Here's some tips for using the DAZ Studio Beta to convert Google's SketchUp Warehouse models into OBJ files to use in Bryce.
Not all of the models could be converted (only about 1 in 5 or so..) and many of those were either poorly made or poorly textured, and thus un-usable.
*But*, even with that, there are some really neat models there which I could bring over to Bryce and render. Many of the world's most famous buildings have been made into 3d. and the best thing is that they are free! There are a few problems to be dealt with, but I'll mention those later.
If you are interested in the process:
1.) Download from SketchUp Warehouse the model you are interested in: choose either the zipped Collada file (.dae), or the Google Earth (.kmz) file. In my run-through any of the actual 'SketchUp' (.skp) files are useless, as you need SketchUp Pro (ie. money!) to convert them.
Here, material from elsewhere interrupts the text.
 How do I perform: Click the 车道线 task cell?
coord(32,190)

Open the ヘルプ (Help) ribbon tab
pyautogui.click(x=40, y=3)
1a.) If you choose the Google Earth (.kmz) file, **rename the file extension to .zip***…. (KMZ is a form of zip, and you should be able to open it with no problem once the extension is changed.)
2.) Open the zip file as you normally would.
3.) Using the latest D/S beta (not sure if the latest regular version can handle it, so I used the beta, which definitely does…) import the .dae file from the opened zip file.
4.) If all is well and good, you should see the model. If you don't, follow these steps:
4a.) On the list of the scene content (usually in the left-hand tab column), find and select the item called "Model".
4b.) On the list to the right-hand side of the screen, look under the "Surfaces" tab for the "Shaders" drop-down. Click on that, then click on the first listed 'mesh'. Then when you are exited from there, click on the "Shaders" drop-down again, scroll down to the last listed mesh, and shift-click on that mesh name. This will highlight all of the included meshes for the next step.
4c.) Just below the "Shaders" box, will be a slider for "Opacity". Slide that all the way to the right (100%) to have the model become visible.
Once it's visible, it is ready for export for Bryce. Choose the File_Export option from the menu, and In the OBJ Export box, make sure that the Convert Maps (for Bryce) is checked. Name your model, and you're good to go.
Now for the caveats:
While most of the models are low-poly, and don't take a lot of memory, there are a few that are HUGE! (Pity, because some look *beautiful* There is a reproduction of the Baths of Caracalla which is superb in it's preview, but I couldn't convert it.). Some of the models should only be used as background filler, as the lack of close-up detail may be noticeable.
To make up for the lack of modeled detail, the system relies heavily on photographic detail on the texturing. As a result, there are sometimes baked-in shadows, and things like people and cars that are captured when the person took the photo of the building. Again, you may have to choose which side of the building to render.
SketchUp/Google Earth for some reason uses white as it's transparency color, so some items (for example, a propeller blade) which is modeled as a simple square with a picture attached) will render out the whole image; prop blades on a white square. You may have to do a bit of trans-map work.
Lastly, because of the system, most of the model makers call their model "Model.dae" and all of their textures something like "Image1.jpg" and Image2.jpg"…. Thus, trying to use more than one of the models in a scene becomes a nightmare, with cross-references getting all messy.
But, if you can maneuver around these pitfalls, there are some gems to use. I have gotten about 100 building models converted to a fairly acceptable stage. Some will need tweaking, but most render quite well as middle to long distance elements.
And the reason I started rummaging around in SketchUp Warehouse: Bryce 7 beta 'lists' the Collada .dae file format in the import menu… not yet working, but once it is, you won't have to do the DAZ Studio conversion run-around.